- EXERCISE BRIEF -
Could you set down all of the data again, exactly as it stands?

- SUPPLIED ENTRIES -
•••••

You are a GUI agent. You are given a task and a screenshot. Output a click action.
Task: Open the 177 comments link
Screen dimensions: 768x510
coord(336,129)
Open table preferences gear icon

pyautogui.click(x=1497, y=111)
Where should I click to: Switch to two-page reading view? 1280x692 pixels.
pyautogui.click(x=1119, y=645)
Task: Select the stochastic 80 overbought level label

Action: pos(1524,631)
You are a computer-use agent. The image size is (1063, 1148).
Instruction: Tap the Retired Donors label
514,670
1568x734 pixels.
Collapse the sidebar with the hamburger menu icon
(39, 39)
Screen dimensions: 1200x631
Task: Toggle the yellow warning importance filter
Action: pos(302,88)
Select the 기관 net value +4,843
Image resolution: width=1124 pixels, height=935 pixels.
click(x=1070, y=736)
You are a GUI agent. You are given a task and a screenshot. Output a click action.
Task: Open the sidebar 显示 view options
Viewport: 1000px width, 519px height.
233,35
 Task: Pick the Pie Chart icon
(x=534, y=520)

•••••

- ANSWER AREA -
You are a GUI agent. You are given a task and a screenshot. Output a click action.
Task: Open the 177 comments link
Screen dimensions: 768x510
coord(336,129)
Open table preferences gear icon

pyautogui.click(x=1497, y=111)
Where should I click to: Switch to two-page reading view? 1280x692 pixels.
pyautogui.click(x=1119, y=645)
Task: Select the stochastic 80 overbought level label

Action: pos(1524,631)
You are a computer-use agent. The image size is (1063, 1148).
Instruction: Tap the Retired Donors label
514,670
1568x734 pixels.
Collapse the sidebar with the hamburger menu icon
(39, 39)
Screen dimensions: 1200x631
Task: Toggle the yellow warning importance filter
Action: pos(302,88)
Select the 기관 net value +4,843
Image resolution: width=1124 pixels, height=935 pixels.
click(x=1070, y=736)
You are a GUI agent. You are given a task and a screenshot. Output a click action.
Task: Open the sidebar 显示 view options
Viewport: 1000px width, 519px height.
233,35
 Task: Pick the Pie Chart icon
(x=534, y=520)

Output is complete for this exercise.